"_Immortality_ is a compilation of numerous authors, ancient and modern, who address the question of whether or not there is a life after death. Edwards provides an excellent seventy page introduction which guides the reader through other relevant philosophical issues, such as the nature of the vehicles' for survival of bodily death, the mind-body problem, the traditional Christian concept of bodily resurrection, the evidence and arguments for and against reincarnation, and the relationship between belief in God and belief in survival of bodily death--where Edwards stresses an often overlooked fact that one can believe in either without believing in both (Voltaire, for example, was a deist who believed that the universe had a Creator because he accepted the argument from design, but rejected belief in life after death; and many modern-day parapsychologists who believe they have evidence for survival are also atheists).
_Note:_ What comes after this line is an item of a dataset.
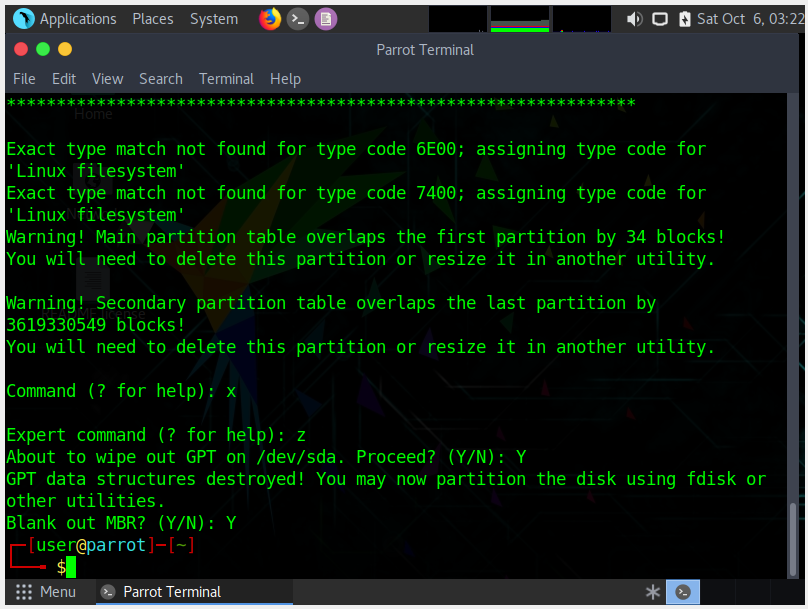Open the Terminal menu in menu bar
The image size is (808, 609).
tap(226, 79)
Edwards also emphasizes that mind-brain dependence does not entail the truth
of a strict materialism that contends that mental states are identical to brain states; thus arguments against reductionist materialism are irrelevant to the factuality of the dependence of consciousness on the brain. _Immortality_ includes essays on life after death from such prominent historical thinkers as Plato, Lucretius, Tertullian, Descartes, Hume, Voltaire, and Kant to contemporary philosophers, parapsychologists, and theologians. _Immortality_ is clearly written and
well-structured, allowing both a historical survey of differing opinions on the issue and an evaluation of the state of the evidence and arguments today from authors with opposing viewpoints."